The master encryption key is held in our production environment as an environment variable. A future version will migrate this master key to a managed KMS; the schema already reserves a kms_key_id column to support per-row migration without breaking existing ciphertexts.

In memory, during a request

When you click Deliberate (or when an MCP client makes a tool call):

  1. The server authenticates the request — Clerk session for the web app, bearer token (Vāda API key) for hosted MCP.
  2. The server reads the encrypted key row(s) needed for the request.
  3. The server decrypts each key in the request handler, instantiates the provider SDK with the plaintext, and makes the LLM call.
  4. The plaintext key leaves scope. The handler returns. Garbage collection cleans up.

The plaintext key is never logged, never returned in a response body or error payload, never written to a database column or cache, never included in error tracking payloads. It exists only as a Node.js variable inside one request handler, for the duration of that one request.

Other paths

  • Probe (validating a key when you save it) — your browser calls the provider directly to check the key is responsive. The server doesn't see the key in this path.
  • Ollama discovery — your browser calls localhost:11434 directly. Vāda doesn't see your local Ollama setup.

What Vāda stores

So you know exactly where the line is, here's what Vāda's servers persist:

  • Your deliberation questions and round transcripts
  • Conclusions and structured synthesis output
  • Your account metadata via Clerk (Clerk ID, email)
  • Model assignments per agent (in localStorage, not the DB)
  • Encrypted provider API keys (the rows in user_provider_keys)
  • Vāda API keys for hosted MCP, hashed with SHA-256 (the rows in api_keys)
  • Hosted MCP session logs (which tools were called, when)

Your threat model — explicit accounting

A Vāda operator with database access alone cannot read your keys. They would need both database access AND the master encryption key to decrypt. The encryption is real, not theatrical.
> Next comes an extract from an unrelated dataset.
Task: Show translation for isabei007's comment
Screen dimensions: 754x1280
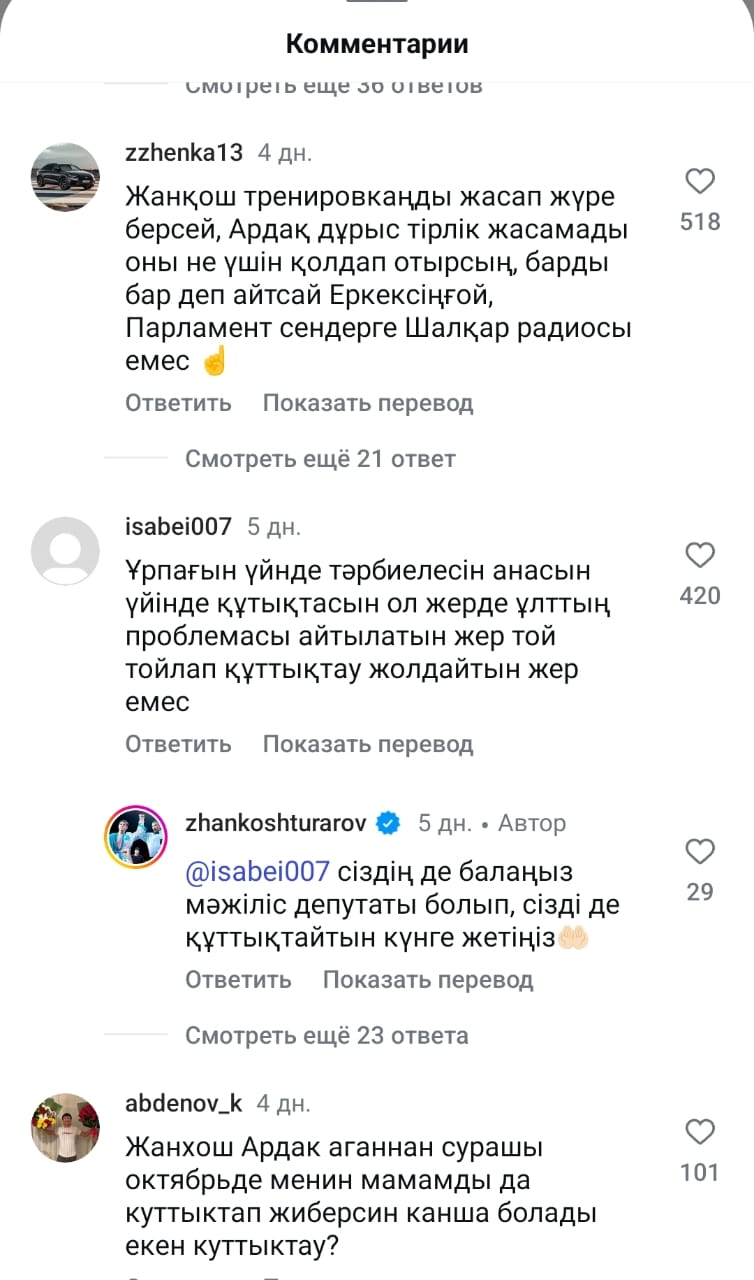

A Vāda operator with database access AND the master key can decrypt your keys. This is true. Two-key compromise is required.

A Vāda compromise during an active request can expose any keys decrypted in that handler's memory. This is the same as before for in-flight requests — but now it's a category we ship intentionally rather than a known caveat.

A subpoena reaching Vāda for stored data CAN compel decryption. Pre-May-2026 there was nothing at rest to compel. This is honest, not a dealbreaker.

Hosted MCP API keys are distinct from provider keys. API keys (vada_*) are bearer tokens used to authenticate MCP clients. They're hashed with SHA-256 — the keys have 256 bits of randomness, which makes brute-force infeasible. You generate them in Settings → API Keys and revoke them individually.

Cross-device behavior

Because keys are now stored server-side, switching devices is transparent. Sign in on a new device — your keys are already there. This is a behavior change from the prior model, where each device had its own IndexedDB copy.

Key rotation

Rotate at the provider, then update in Vāda Settings → API Keys. Vāda has no visibility into upstream rotation events.

How to verify these claims

If you want to audit our claims yourself:

  • The hosted MCP route handler is at apps/vada-ai/web/src/app/api/mcp/route.ts. It does bearer auth, decryption, tool dispatch in one file.
  • Bearer validation: packages/auth/src/api-key-auth.ts's verifyApiKeyBearer function. SHA-256 hash + DB lookup.
  • Envelope encryption: packages/crypto/. AES-256-GCM with AAD = clerkId.
  • DB schemas: packages/db/src/schema/keys.ts.
  • Web app deliberation route: apps/vada-ai/web/src/app/api/deliberation/[id]/workflow/run/route.ts. Reads keys from DB by clerkId; doesn't accept keys in the request body.

If anything in this page is contradicted by the code, that's a critical bug we want to know about.